### Exercise details:
Nothing but the lines from the line with "Expand the Deposito dropdown" to the end of the records below should appear in the answer, each exactly as given.

(Records from a collection)
BEGIN
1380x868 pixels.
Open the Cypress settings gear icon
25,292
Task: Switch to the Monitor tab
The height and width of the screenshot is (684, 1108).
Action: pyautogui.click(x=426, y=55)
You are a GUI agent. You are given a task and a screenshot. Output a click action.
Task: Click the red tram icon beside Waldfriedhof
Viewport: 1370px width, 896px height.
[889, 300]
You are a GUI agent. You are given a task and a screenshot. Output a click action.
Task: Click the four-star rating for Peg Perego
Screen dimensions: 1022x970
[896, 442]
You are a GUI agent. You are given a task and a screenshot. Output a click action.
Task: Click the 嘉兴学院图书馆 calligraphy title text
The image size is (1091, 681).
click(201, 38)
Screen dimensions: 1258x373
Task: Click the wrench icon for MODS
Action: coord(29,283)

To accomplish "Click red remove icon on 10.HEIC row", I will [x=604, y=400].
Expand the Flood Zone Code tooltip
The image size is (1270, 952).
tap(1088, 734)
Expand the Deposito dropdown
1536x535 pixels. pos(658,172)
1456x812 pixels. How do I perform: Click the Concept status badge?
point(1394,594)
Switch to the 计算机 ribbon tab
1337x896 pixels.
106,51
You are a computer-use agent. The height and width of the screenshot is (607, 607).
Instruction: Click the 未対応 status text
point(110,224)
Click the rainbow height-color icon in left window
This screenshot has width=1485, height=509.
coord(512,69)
END
### Your solution:
Expand the Deposito dropdown
1536x535 pixels. pos(658,172)
1456x812 pixels. How do I perform: Click the Concept status badge?
point(1394,594)
Switch to the 计算机 ribbon tab
1337x896 pixels.
106,51
You are a computer-use agent. The height and width of the screenshot is (607, 607).
Instruction: Click the 未対応 status text
point(110,224)
Click the rainbow height-color icon in left window
This screenshot has width=1485, height=509.
coord(512,69)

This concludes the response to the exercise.